Specifications (Typhon LR)
- Mass: 1,700 lb (770 kg) without booster 3,620 lb (1,640 kg) with booster
- Length: 15 ft 6 in (4.72 m) without booster 27 ft 7 in (8.41 m) with booster
- Diameter: 16 in (410 mm) missile 18.5 in (470 mm) booster
- Wingspan: 3 ft 4 in (1.02 m) missile 5 ft 2 in (1.57 m) booster
- Warhead: 150 lb (68 kg) high explosive or W60 nuclear
- Detonation mechanism: Proximity fuse
- Engine: Booster, solid-propellant rocket Sustainer, Bendix ramjet
- Operational range: 200 nmi (230 mi; 370 km)
- Flight ceiling: 95,000 ft (29,000 m)
- Maximum speed: Mach 4.0
- Guidance system: Track-via-missile
- References: Parsch 2001a

= RIM-50 Typhon =

Typhon was a missile system developed by the United States Navy in the late 1950s, intended to serve as an integrated air-defense system for Navy fleets. Consisting of the SAM-N-8 Typhon LR, later designated RIM-50A, and the SAM-N-9 Typhon MR, later RIM-55A, paired with the AN/SPG-59 radar system, the cost of the Typhon system led to it being cancelled in favor of the Standard Missile program.

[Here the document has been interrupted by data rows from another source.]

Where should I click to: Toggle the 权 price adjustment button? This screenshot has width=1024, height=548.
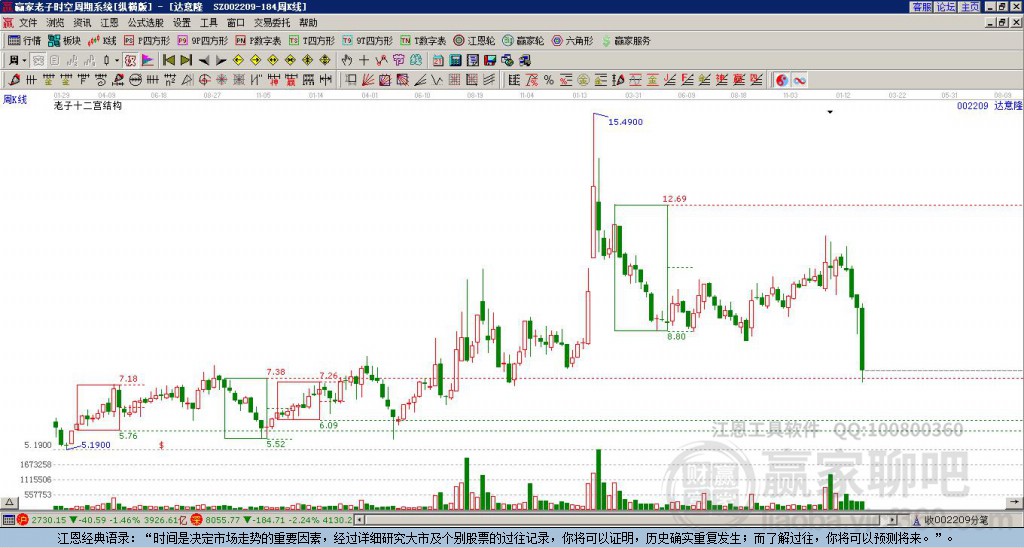coord(130,60)
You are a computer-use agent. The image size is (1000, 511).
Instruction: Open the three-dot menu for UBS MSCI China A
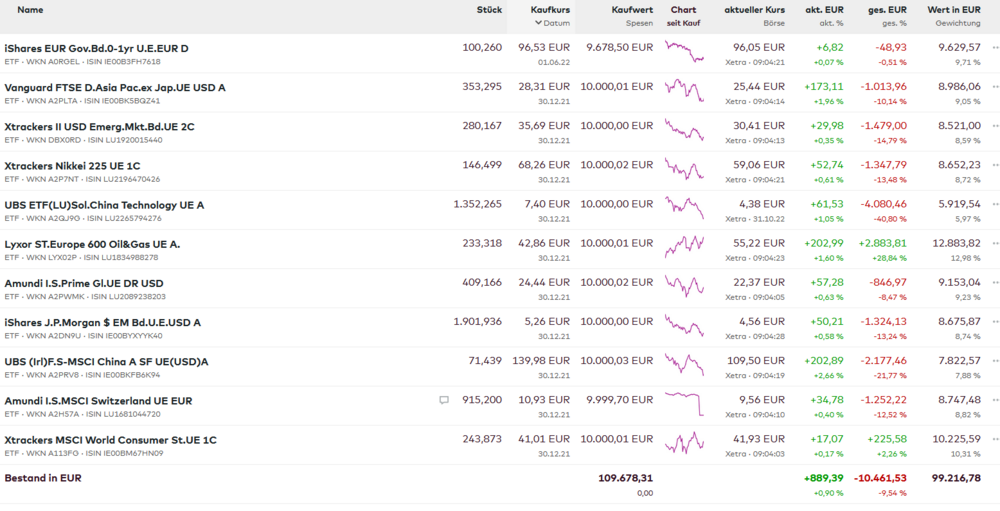pos(995,360)
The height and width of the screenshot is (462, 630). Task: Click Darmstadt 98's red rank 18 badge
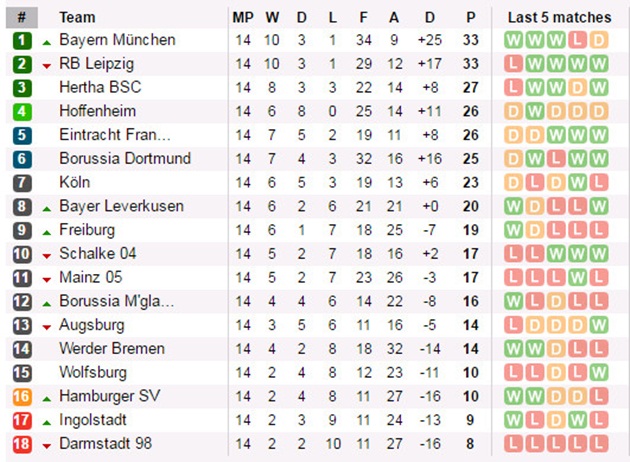point(22,443)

==Design and development==
Development of Typhon was initiated in the late 1950s, as the existing Talos, Terrier, and Tartar ("3 Ts") long-, medium-, and short-ranged missiles were considered to be approaching obsolescence; in the event of a mass attack by Soviet bomber forces, the requirement for each missile to have its own dedicated ship-based target illuminator would lead to rapid saturation of the defensive system. The Typhon system, developed under a contract awarded to the Bendix Corporation, would overcome this through the use of the AN/SPG-59 electronically scanned array radar system, capable of tracking and engaging multiple targets simultaneously.

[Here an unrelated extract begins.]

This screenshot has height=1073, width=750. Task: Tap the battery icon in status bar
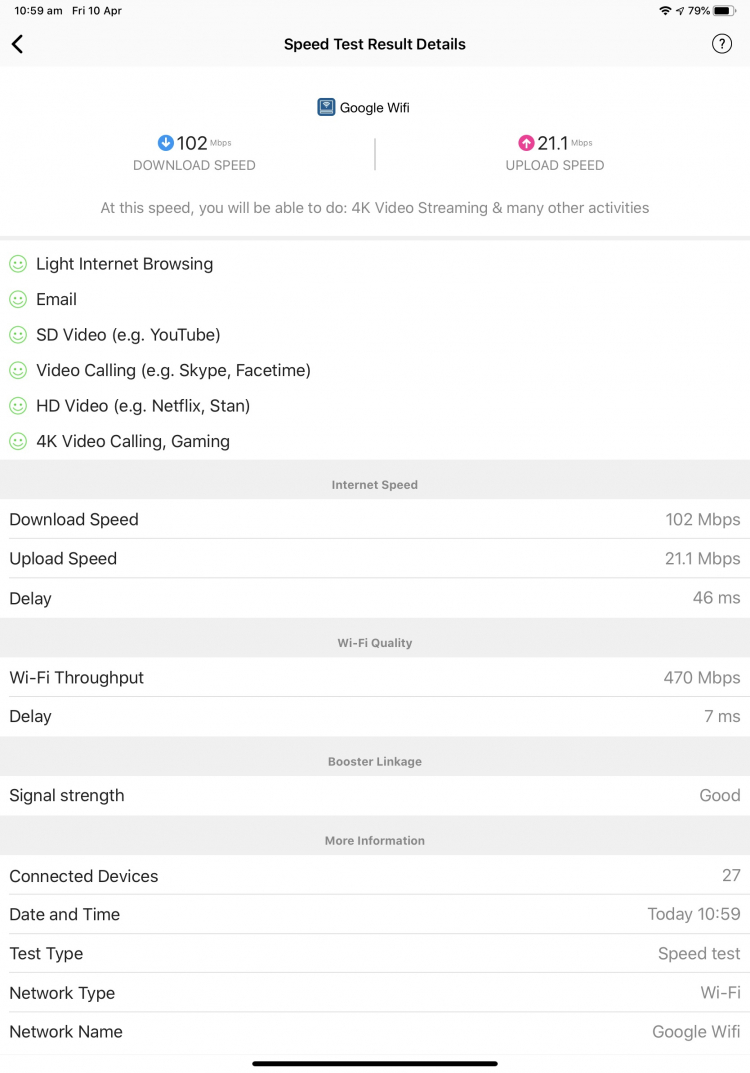tap(725, 11)
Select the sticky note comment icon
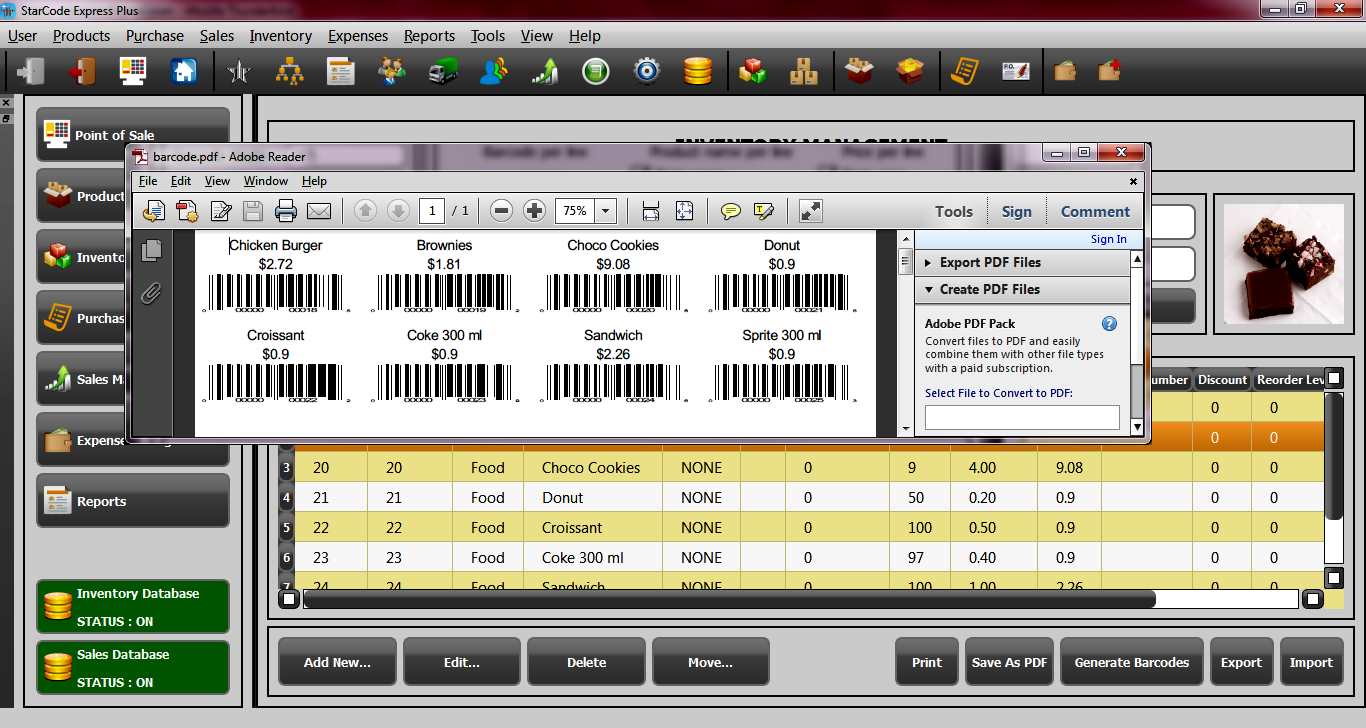Image resolution: width=1366 pixels, height=728 pixels. tap(731, 210)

The missile system to complement the radar was originally named Super Talos (long-range) and Super Tartar (short-range), but to avoid confusion with upgrades for the existing missiles was soon renamed Typhon. Typhon LR, the only version of the Typhon missile system to be test-flown, was ramjet-powered and capable of intercepting high-speed aircraft and missiles. It could engage targets in the Mach 3–4 range at between 50 ft to 95000 ft altitude and 6000 yd to 110 nmi range. A secondary capability in the surface-to-surface role, capable of targeting enemy ships, was also included in the specification. While primarily intended to be armed with a conventional high explosive warhead, Typhon LR was designed to be capable of carrying the W60 nuclear warhead.

Typhon MR was designed to be capable of intercepting aircraft at between 50 ft to 50000 ft in altitude and 3000 yd to 25 nmi range. It had yet to enter testing before the Typhon project was cancelled.

==Operational history==
In March 1961, the first test launches of the SAM-N-8 Typhon LR took place; beginning in 1962, the test ship entered refit to install the Typhon Weapon Control System to allow at-sea tests to be undertaken. However, the expense of the Typhon system, combined with the technical issues encountered during development, led to the program being cancelled in November 1963. The conversion of Norton Sound was allowed to be completed to provide test data, with the ship recommissioning in June 1964; following the tests, the Typhon equipment was removed in July 1966.

In lieu of Typhon, the U.S. Navy developed the Standard Missile family to provide air defense for the fleet, with the RIM-66 Standard and RIM-67 Standard ER missiles replacing Tartar and Terrier, respectively.